We saw, or rather didn’t see, the same thing with Iraq and Afghanistan. The initial invasions by U.S. troops dominated national discourse and the headlines until they didn’t. The Forever Wars ground on for twenty years and became something like a low and annoying buzz in the background of national discourse. Until…they just ended.
Right now, hyperfocus is being dedicated to Ukraine and the courage and brutality. It’s a manic fever as we try to digest everything we can as it happens. But that war has only been raging a few days. Already our leaders, including Biden, are signaling there’s life beyond the conflict. The sanctions are there and there’s not much else to do. Meanwhile, Russian troops are encircling Ukraine’s major cities.
This could be a long process. Russia might very well take the major population centers and engage in increasingly disturbing human rights violations. There’s a chance, like what happened in Afghanistan, Iraq, and even Syria, that sometimes reports of those violations will bubble up to the surface. And the West…will shrug.
Putin has made a bet, and I pray he’ll be thrown out of power by either dissatisfied oligarchs, the military, or, in the best case scenario, his people desperate for democracy. But what he has seen, from his past aggression, is that he can get away with most anything because the attention span is short and Western corruption is one of the strongest forces in the known world. As the body count grows in Ukraine and time wears on, we might look up in a year or two and suddenly see articles praising the neoliberal global order for welcoming Putin back into its fold. We’ll be promised that this time he’ll behave, that the status quo has won out, that the world has once again been made safe and war averted forever. Until the next time.

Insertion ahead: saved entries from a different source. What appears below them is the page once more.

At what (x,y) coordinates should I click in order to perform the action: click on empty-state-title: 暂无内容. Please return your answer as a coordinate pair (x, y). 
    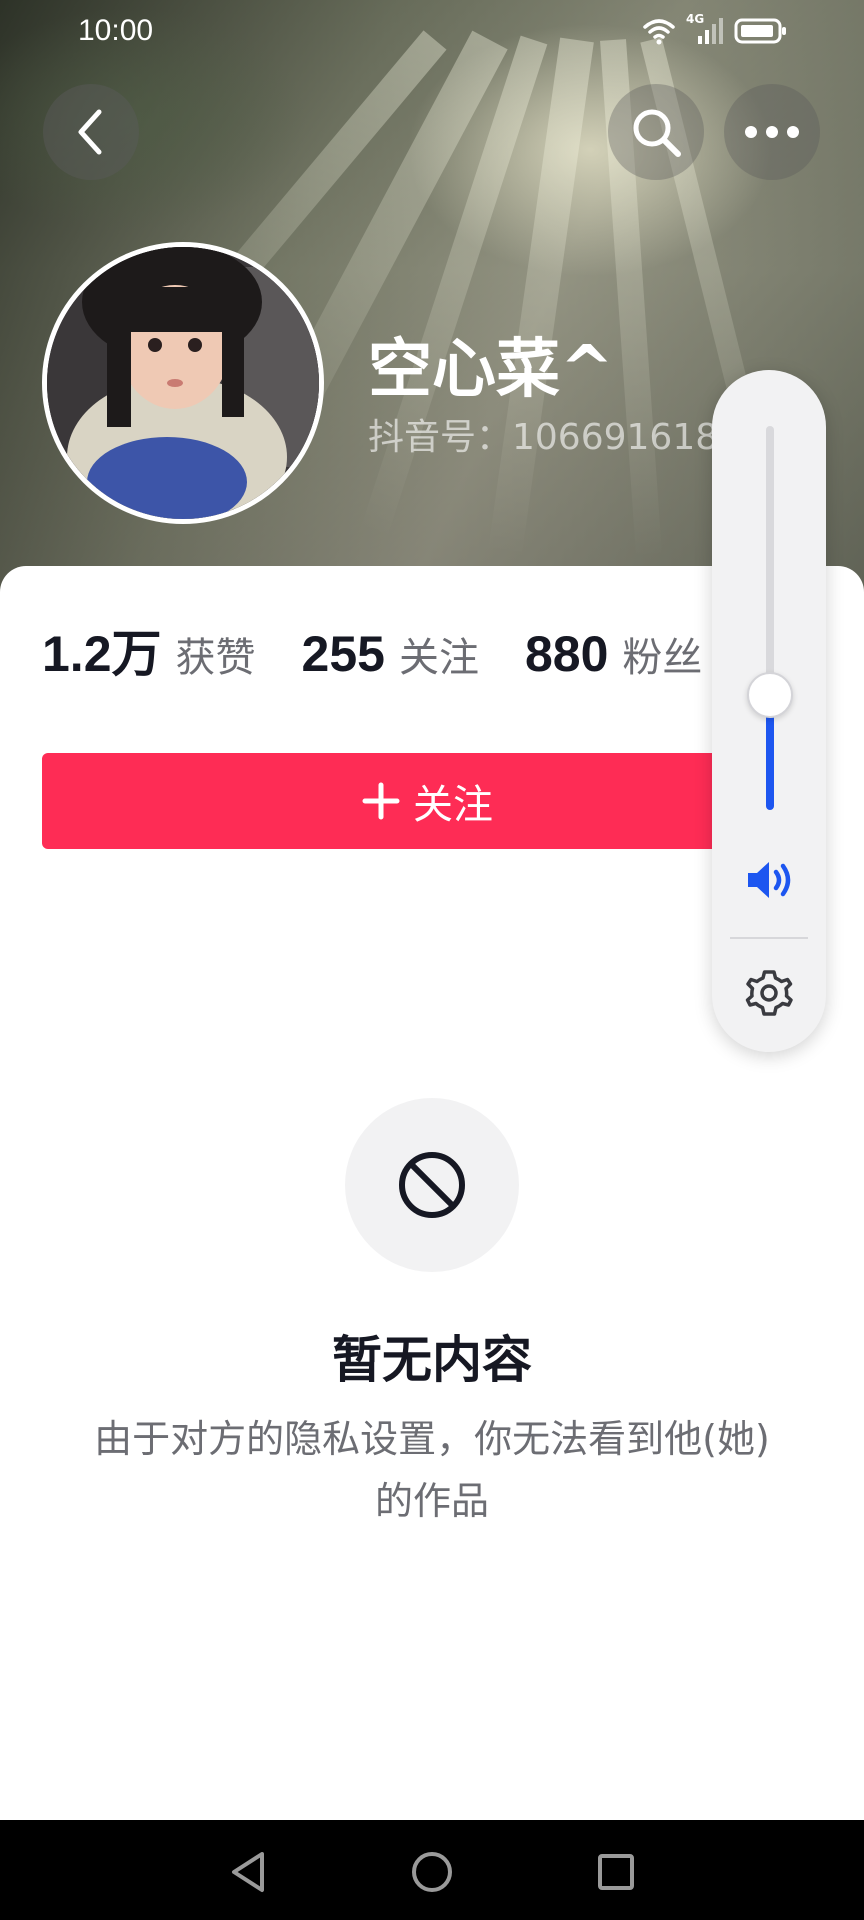
    Looking at the image, I should click on (432, 1360).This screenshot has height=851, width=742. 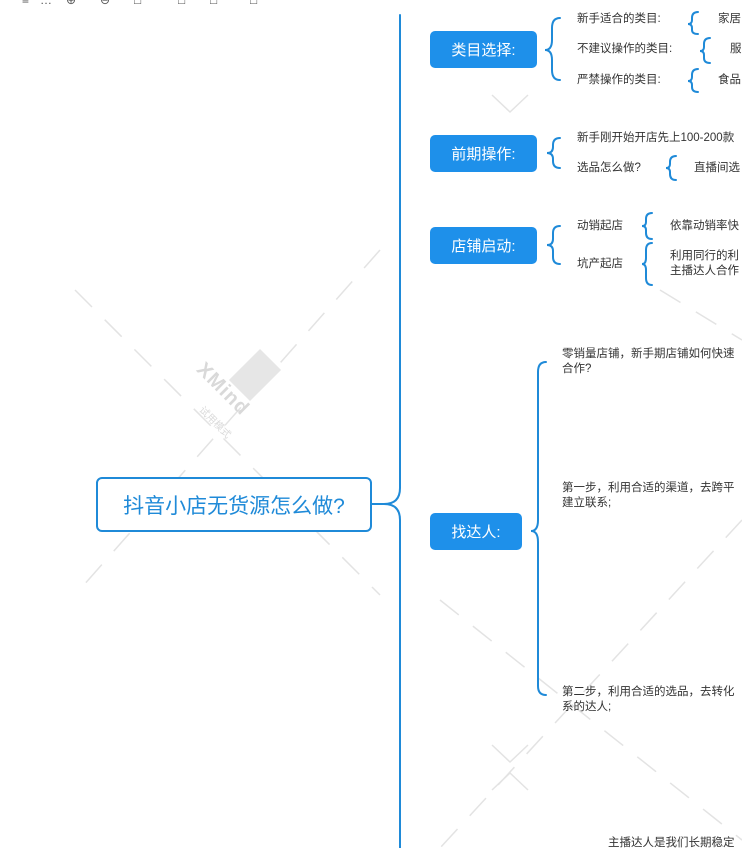 What do you see at coordinates (586, 504) in the screenshot?
I see `subtopic-step-one-cont: 建立联系;` at bounding box center [586, 504].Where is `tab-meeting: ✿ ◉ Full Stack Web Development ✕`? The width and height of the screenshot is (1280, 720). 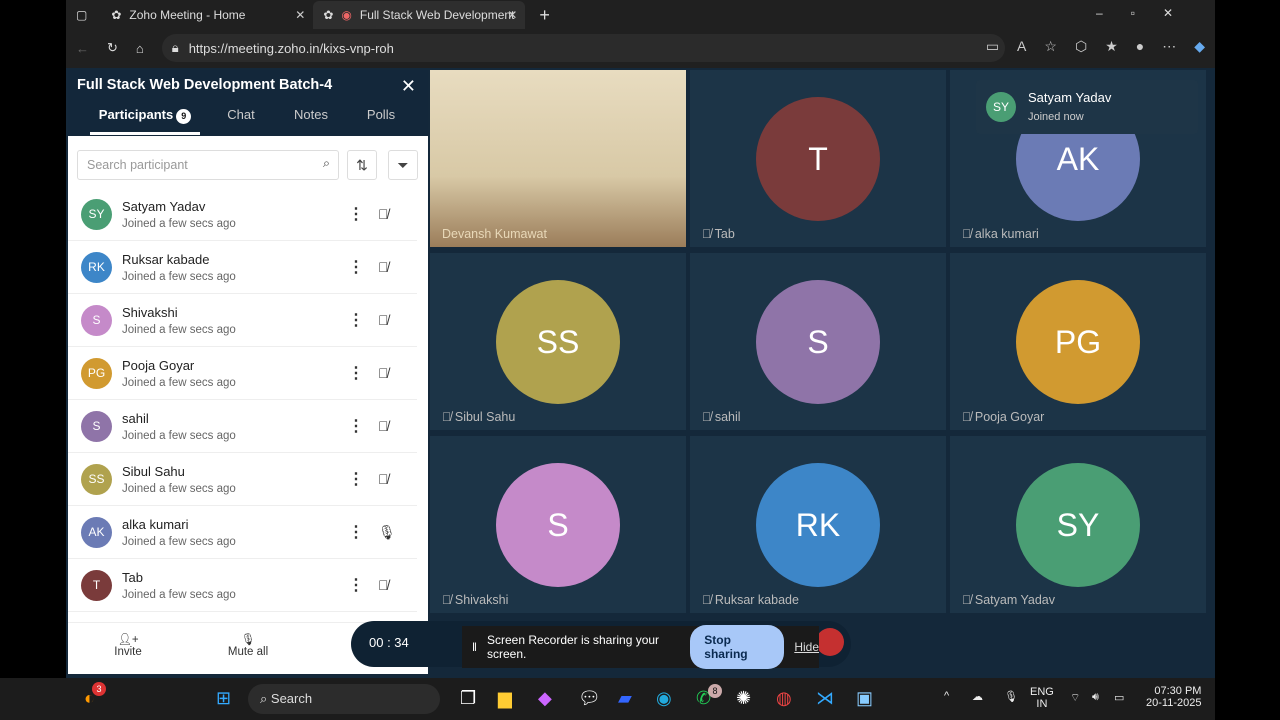
tab-meeting: ✿ ◉ Full Stack Web Development ✕ is located at coordinates (420, 15).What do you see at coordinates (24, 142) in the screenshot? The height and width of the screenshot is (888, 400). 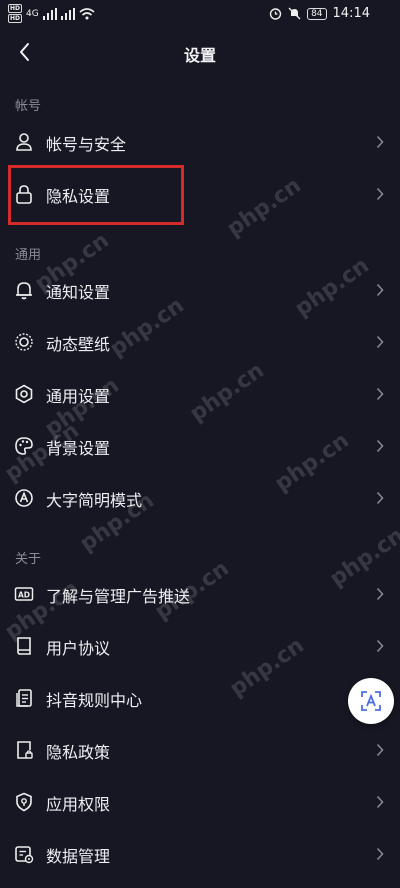 I see `person-icon` at bounding box center [24, 142].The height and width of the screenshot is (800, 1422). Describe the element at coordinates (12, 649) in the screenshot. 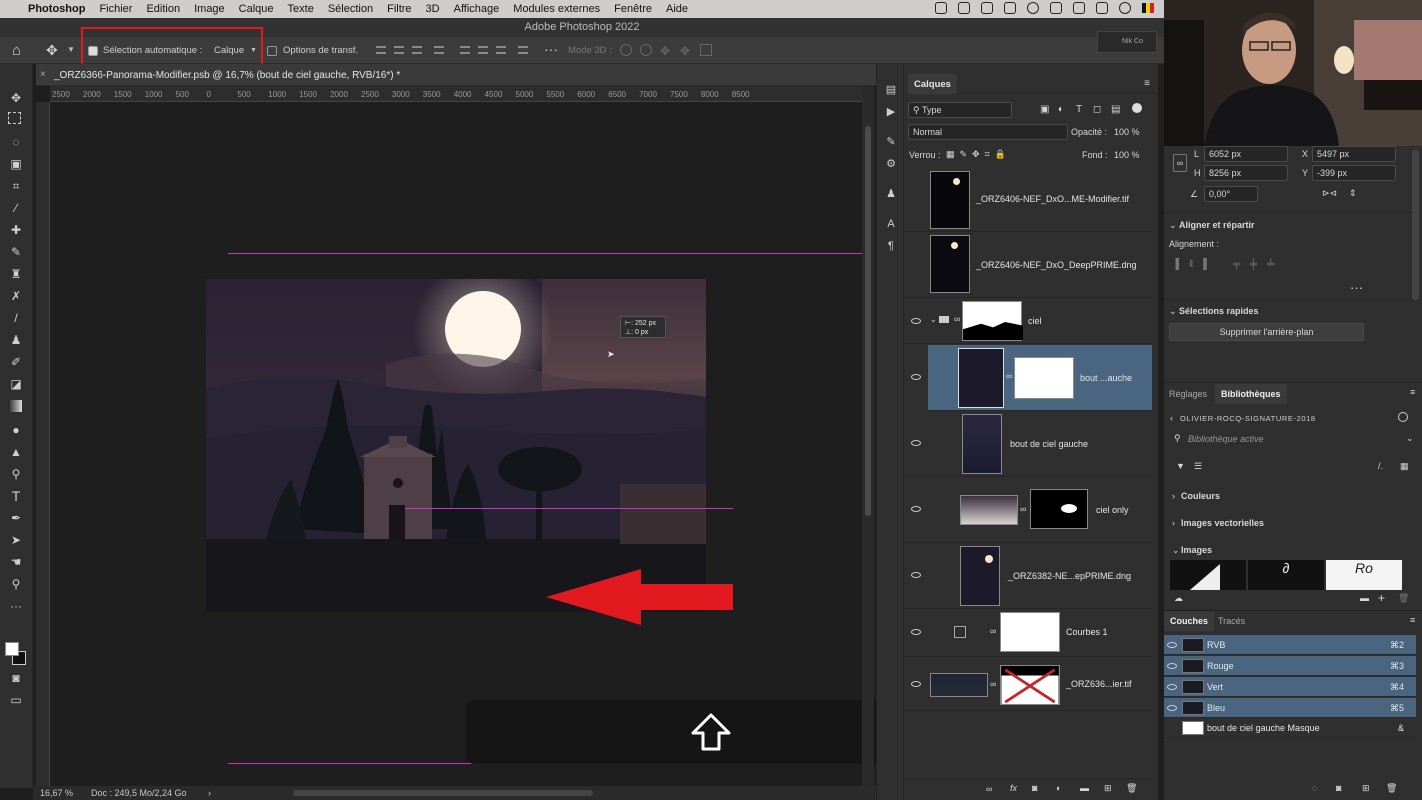

I see `foreground-color-swatch` at that location.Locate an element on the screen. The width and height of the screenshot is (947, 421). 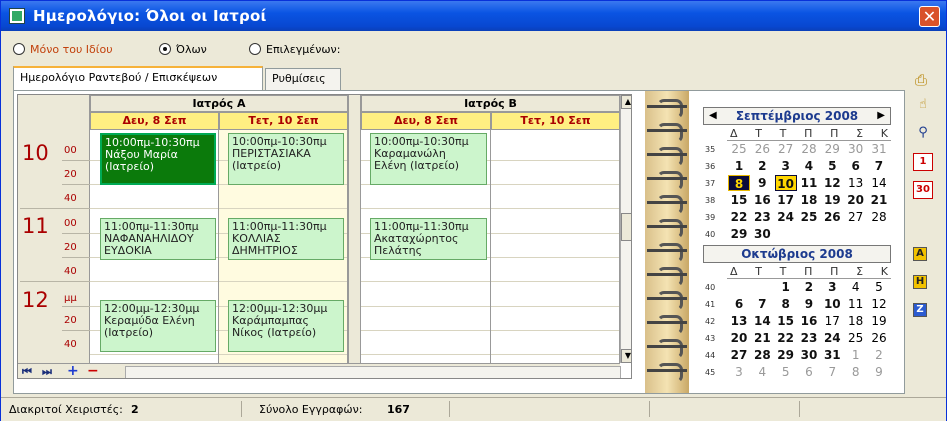
appointment: 12:00μμ-12:30μμ Κεραμύδα Ελένη (Ιατρείο) is located at coordinates (158, 326).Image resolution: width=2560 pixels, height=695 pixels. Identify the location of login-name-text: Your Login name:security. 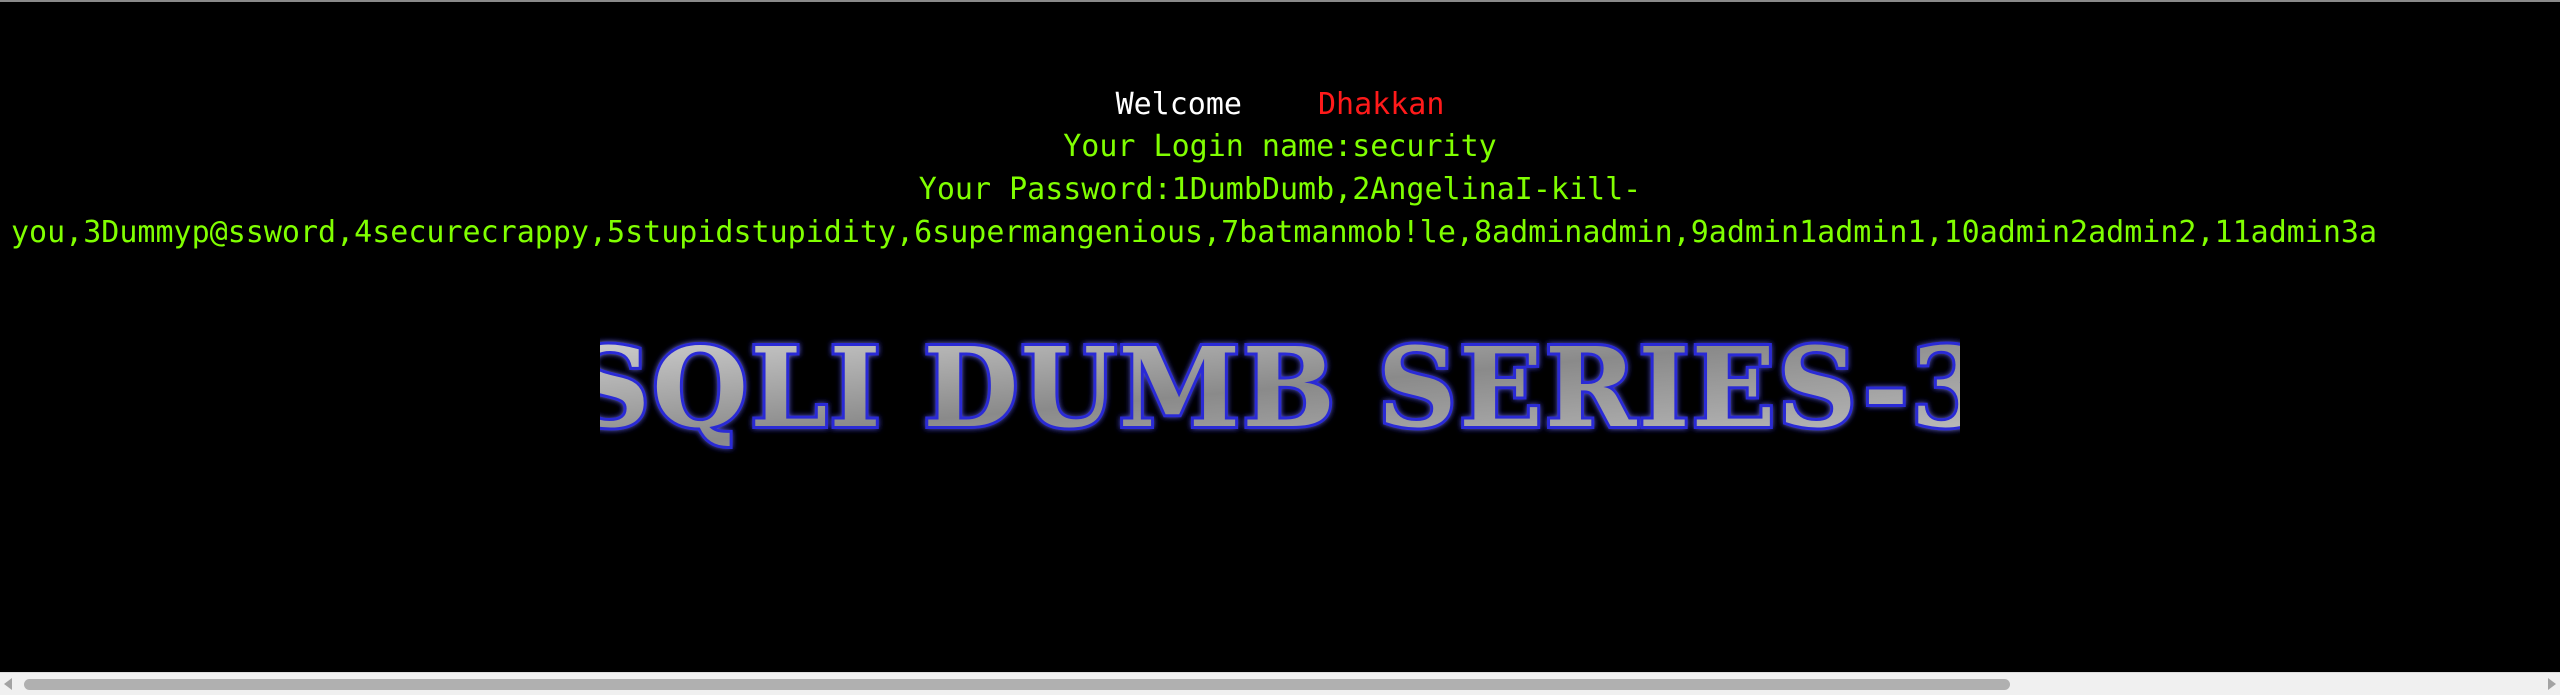
(1280, 146).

I want to be wrong. I am desperate to be wrong. But I also recognize that so much time is being wasted not identifying the problem and its very obvious solutions. This worldwide regime of austerity and inequality and exploitation and corruption must be addressed before the infection kills the body. I’m not seeing that. Instead, I’m hearing whistling past a graveyard.
Assuming everything goes exactly as we expect it will (ignore the problem until it destroys us), what should we be doing to prepare? What are other folks doing?